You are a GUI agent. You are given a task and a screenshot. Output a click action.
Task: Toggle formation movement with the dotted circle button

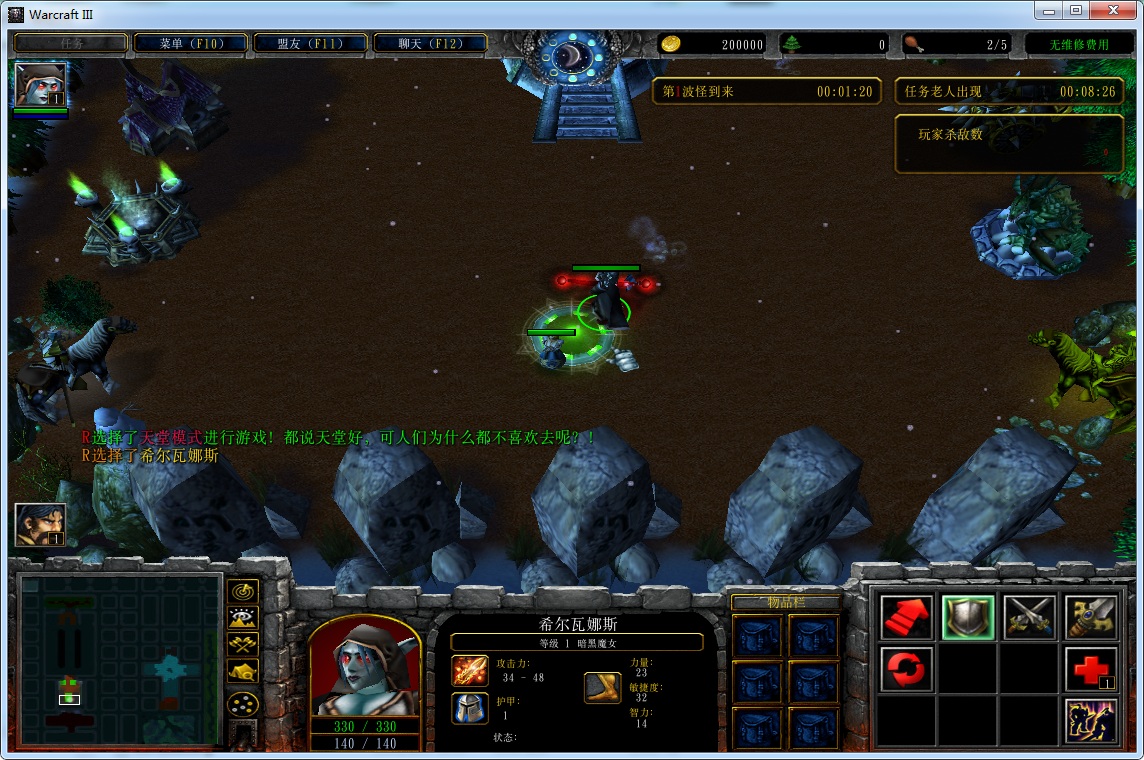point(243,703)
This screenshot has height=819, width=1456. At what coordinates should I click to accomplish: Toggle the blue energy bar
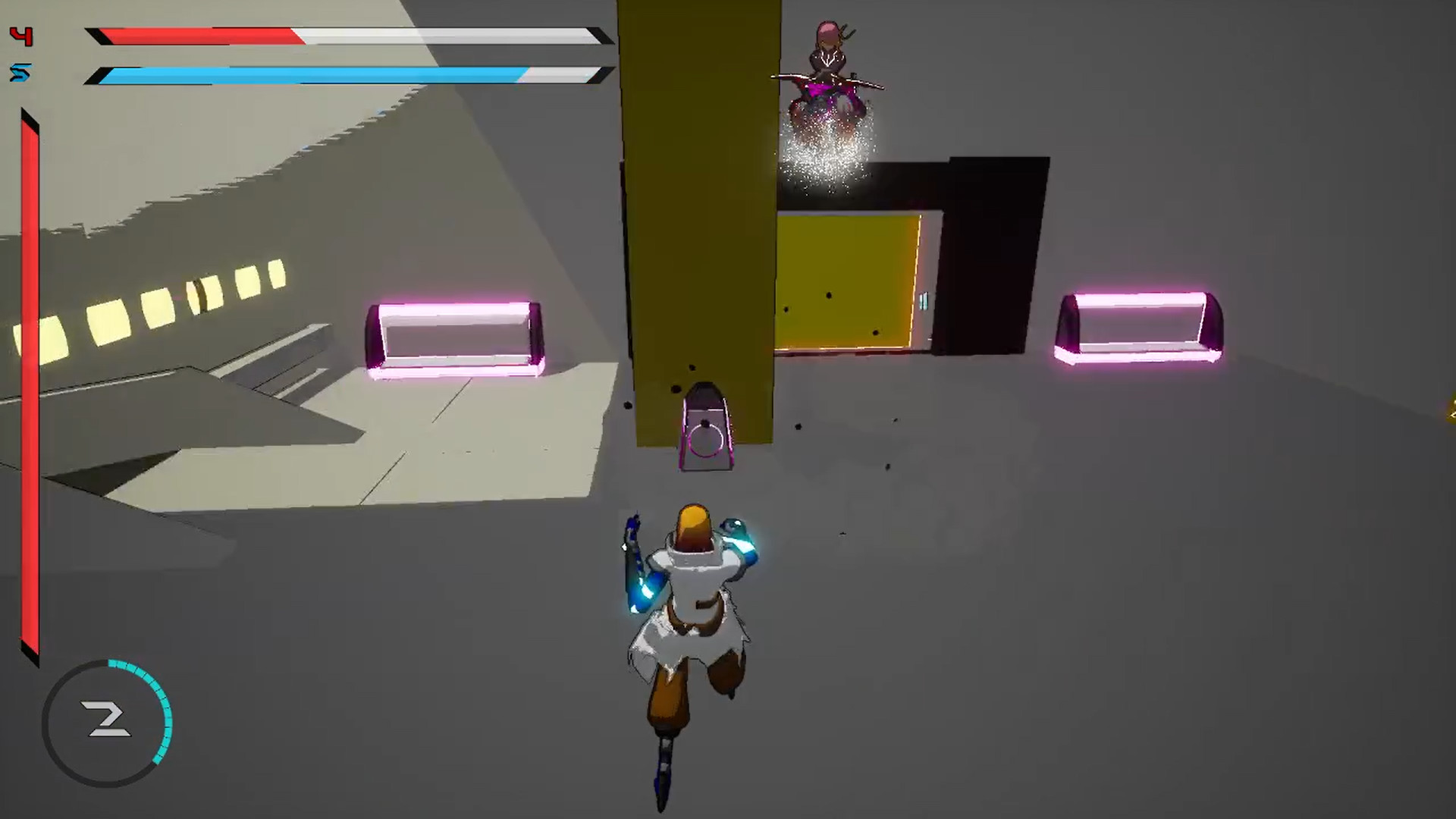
* * *
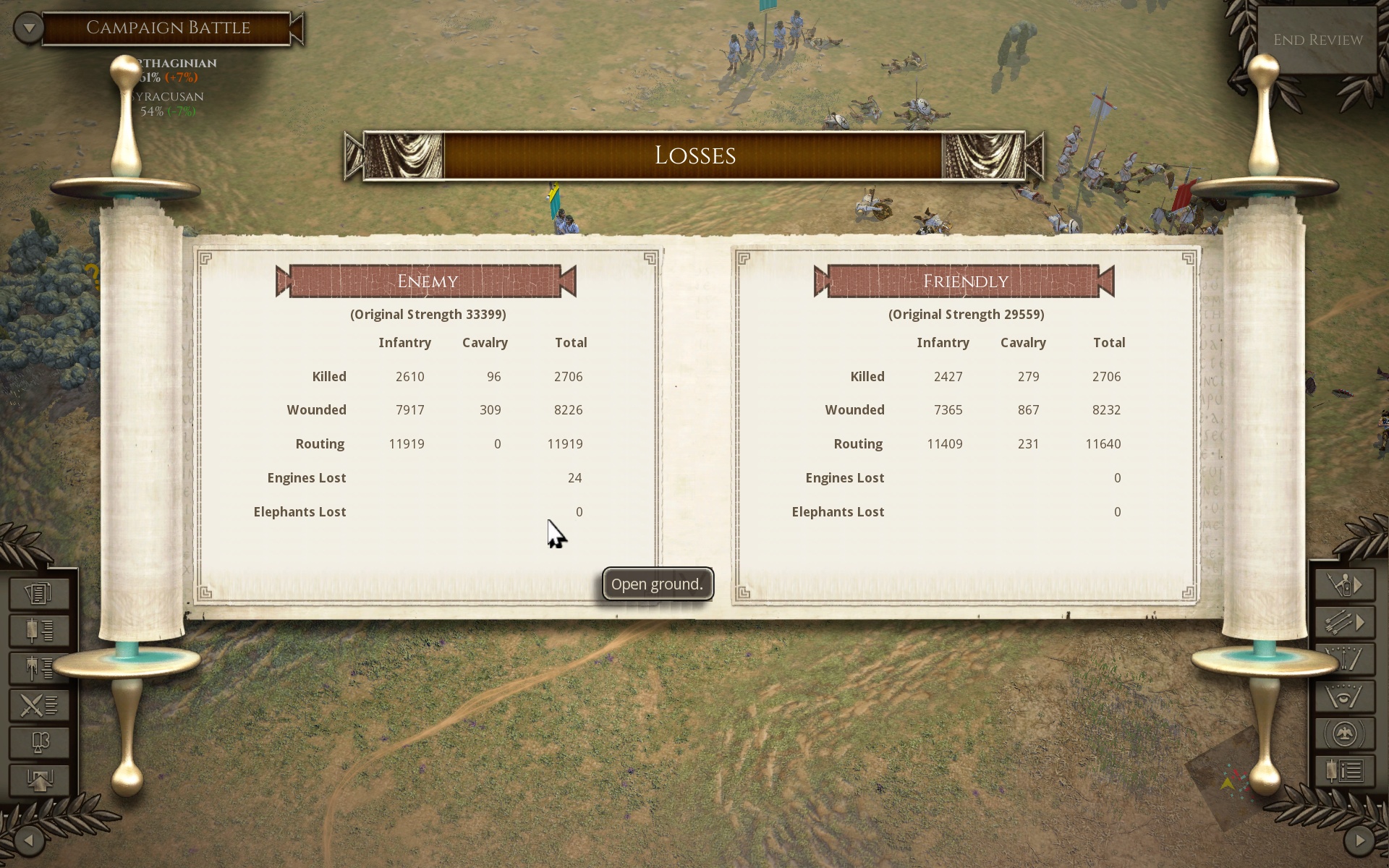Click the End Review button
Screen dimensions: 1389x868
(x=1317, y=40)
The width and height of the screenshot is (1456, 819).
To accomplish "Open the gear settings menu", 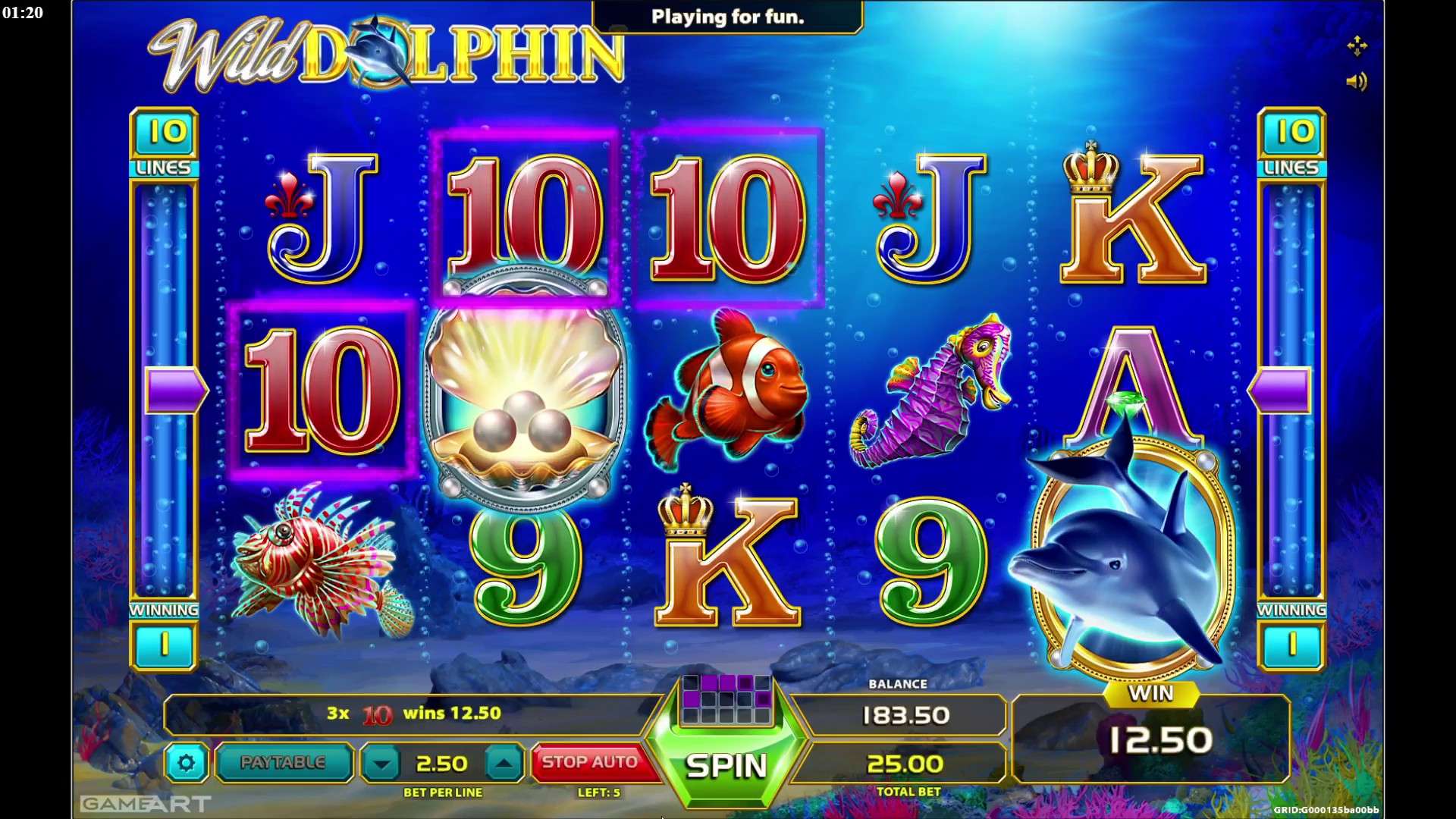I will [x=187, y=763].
...
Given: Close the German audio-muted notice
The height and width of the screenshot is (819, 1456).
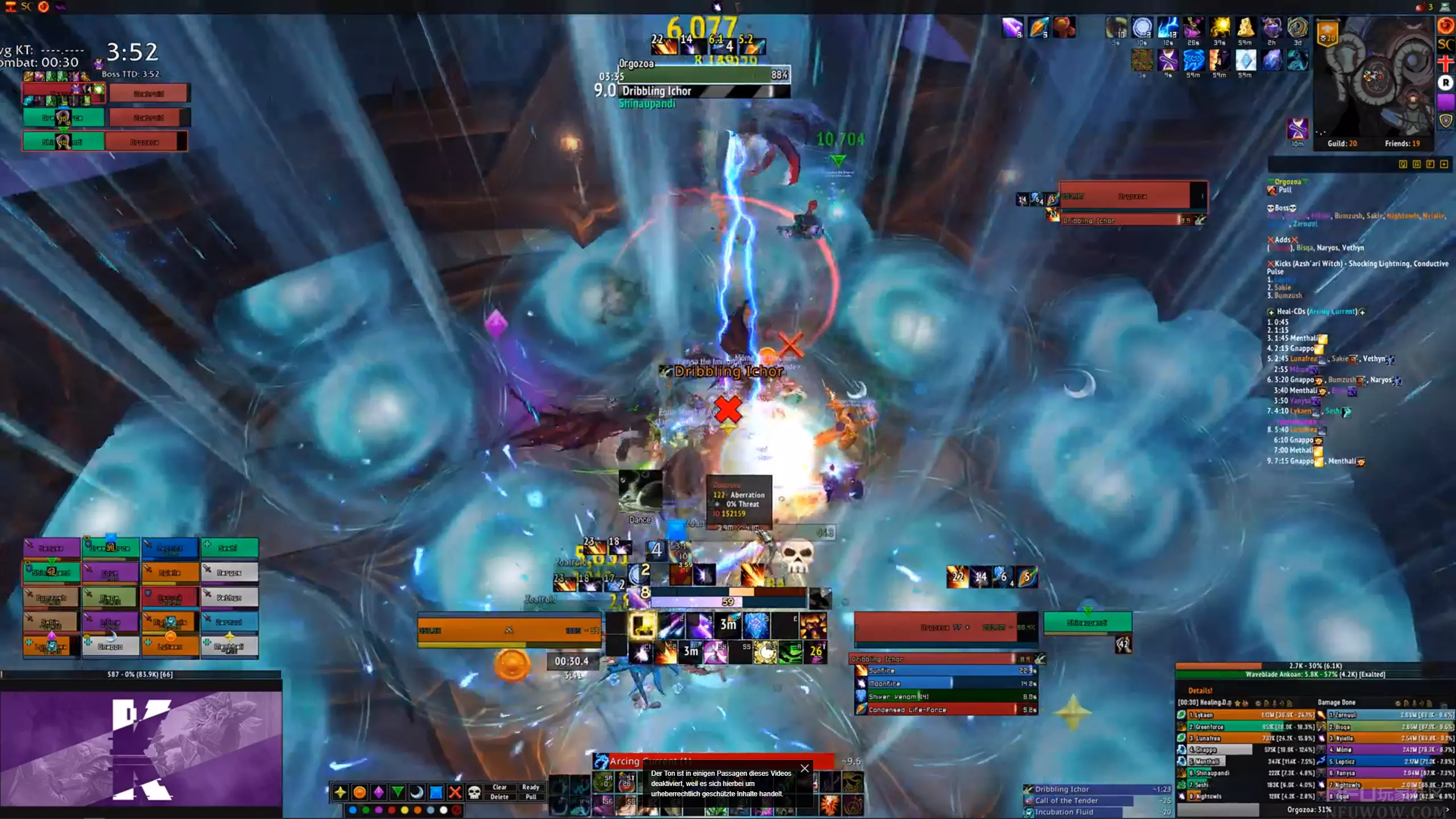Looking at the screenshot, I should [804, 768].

▶ [Problem requirements]: Begin at the line that has "You are a GUI" and stop after the line that has "point(243,703)". Rewrite those lines with "dotted circle" replaced by "dashed circle", change nothing else, and leave the pictures out.

▶ [Final result]:
You are a GUI agent. You are given a task and a screenshot. Output a click action.
Task: Toggle formation movement with the dashed circle button

point(243,703)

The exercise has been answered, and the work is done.